Reading Online Novel

Right Kind of Wrong(15)



“Aren’t they all?”

I look at him, then through the window at the blonde. “You tell me.”

He looks through the window as well and I swear I see true pain in his eyes. “Maybe we’re both screwed.”

I take a final drag. “Maybe.”

Shaking himself from whatever memory it is that has him so haunted, Daren straightens his shoulders with a smirk. “Well good luck to you, then.”

“Same to you,” I say.

He moves across the porch, bypassing the front door, probably to avoid the blonde girl inside, and disappears around the corner.

I put out my finished cigarette and pop a piece of gum in my mouth. Jenna is going to bitch when she smells smoke on me. I already know it. But the gum might buy me a little time.

Then, cracking open the large inn door, I poke my head inside. Spying Jenna across the lobby, I watch her for a moment. She’s speaking in hushed tones with the pretty blonde Daren’s so hung up on, and leaning in with a mischievous smile.

All I can think about as I watch Jenna’s eyes light up is how much I want that smile pointed at me.

The way I felt about Jenna used to piss me off. I’ve never been one to need or even want a girl messing up my life. Just the opposite, in fact. The Lone Wolf role suited me well and I was perfectly content with my world of solitude. But Jenna came along and twisted everything up. She turned me inside out and made me feel complete in a way that made no sense. I fought the sentiment, of course. There’s no room for anyone in my fucked-up life—especially not a wild, stubborn, reckless girl like Jenna.

But fighting proved futile, and somewhat self-destructive, so I did what all good leaders do when they realize losing a battle could mean winning the war: I surrendered. Not to Jenna, exactly, but to the way she made me feel. It’s not a pretty or romantic thing. It’s a truth with scars and holes—and it commands me completely.

Does that make me weak? I used to think so. But then I see Jenna, still in the throes of a battle I’ve long since succumbed to, and I wonder which of us is stronger. Which of us sleeps well at night and which of us tosses in the moonlight.

Strength isn’t about what you can and cannot achieve. It’s about what you will and will not do in order to achieve. And on that, I know exactly where I stand.

Watching Jenna across the lobby, I take a deep breath and prepare for round two of what is sure to be a memorable—if not fatal—trip back home.

I call out, “I’m ready when you are, diva!”

Complete agitation covers her face as she whips around with narrowed eyes and yells, “Don’t. Call. Me. DIVA!”

I grin. “It never gets old.”

“God!” she exclaims, thrusting her arms up again.

The look on her face is priceless. I could do this all day. I might, actually.

Wagging my eyebrows in a totally inappropriate and suggestive manner, I slip back outside and let the door fall shut.
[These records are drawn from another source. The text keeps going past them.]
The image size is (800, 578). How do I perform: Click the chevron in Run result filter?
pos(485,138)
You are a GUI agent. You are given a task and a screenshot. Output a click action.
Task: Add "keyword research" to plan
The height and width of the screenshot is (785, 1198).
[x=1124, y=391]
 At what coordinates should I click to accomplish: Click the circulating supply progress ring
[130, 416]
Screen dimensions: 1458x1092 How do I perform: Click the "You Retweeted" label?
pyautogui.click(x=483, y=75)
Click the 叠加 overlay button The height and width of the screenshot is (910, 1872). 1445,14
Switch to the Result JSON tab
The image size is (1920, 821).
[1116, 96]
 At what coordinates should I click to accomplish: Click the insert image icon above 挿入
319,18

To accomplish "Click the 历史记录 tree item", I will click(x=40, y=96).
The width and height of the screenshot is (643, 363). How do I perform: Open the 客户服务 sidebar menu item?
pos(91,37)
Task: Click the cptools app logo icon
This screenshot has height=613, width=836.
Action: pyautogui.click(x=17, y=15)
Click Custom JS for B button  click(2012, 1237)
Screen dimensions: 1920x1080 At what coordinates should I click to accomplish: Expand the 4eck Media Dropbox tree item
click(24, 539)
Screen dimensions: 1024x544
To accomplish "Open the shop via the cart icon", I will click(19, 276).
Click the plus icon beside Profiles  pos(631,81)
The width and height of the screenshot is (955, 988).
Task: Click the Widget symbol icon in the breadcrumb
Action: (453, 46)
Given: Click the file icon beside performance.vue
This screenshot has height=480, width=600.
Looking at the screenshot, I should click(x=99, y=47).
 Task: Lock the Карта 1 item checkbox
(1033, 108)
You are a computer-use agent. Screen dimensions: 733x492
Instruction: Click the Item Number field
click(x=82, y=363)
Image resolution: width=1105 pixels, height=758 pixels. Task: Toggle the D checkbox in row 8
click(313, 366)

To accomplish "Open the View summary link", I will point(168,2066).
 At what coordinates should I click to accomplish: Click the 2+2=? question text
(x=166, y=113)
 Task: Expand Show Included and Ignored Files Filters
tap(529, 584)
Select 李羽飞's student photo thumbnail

A moment later, the inn door flies open and Jenna stomps down the porch steps to meet me by the car. I quickly shove my phone in my pocket, wanting to put as much distance as possible between my present circumstances and the mess waiting for me in Little Vail, and climb into the car at the same time she does.

She’s huffing and puffing and cursing under her breath like a spoiled teenager, but when her eyes finally flick to mine there’s no hostility there, just impatience.

“You’re paying for all the gas,” she says, sliding a pair of dark sunglasses over her golden eyes. “And I mean every single drop.”

I lean back in the passenger seat, repressing the joyous satisfaction I feel at the haughtiness on her face. “Yes, ma’am.”

If buying Jenna’s gas keeps her safe by my side then I’ll purchase every last drop in the country. And then some.





7


Jenna


I’m well aware that I caved. Again. Which just proves that I really am putty when it comes to Jack. Not a good sign, especially considering the extensive amount of quality one-on-one time we’ll be spending together now that I’ve misplaced my backbone and bent to Jack’s every whim.

A shiver runs through me, and not the unwelcome kind. Damn Jack.

Jack makes things interesting. And I like having him around. These things are both true, despite my best efforts. But Jack can’t know that. Not just because it would ruin my grand life plan—which by the way, largely depends on me not getting involved with a guy, like ever—but because it would screw with his head. And I don’t screw with guys’ heads.

Do I flirt? Sure. Do I sleep with guys I’m attracted to? Absolutely. But I never lead guys on. It’s something I’m quite proud of, actually, and if I slip up around Jack that’s exactly what will happen. He’ll think one thing and I’ll be sure to do another. That’s the risk I’m taking, here on this journey across the states. And honestly, I’m not sure if it’s worth it. If I were to hurt Jack more than I already have… well, I might never recover.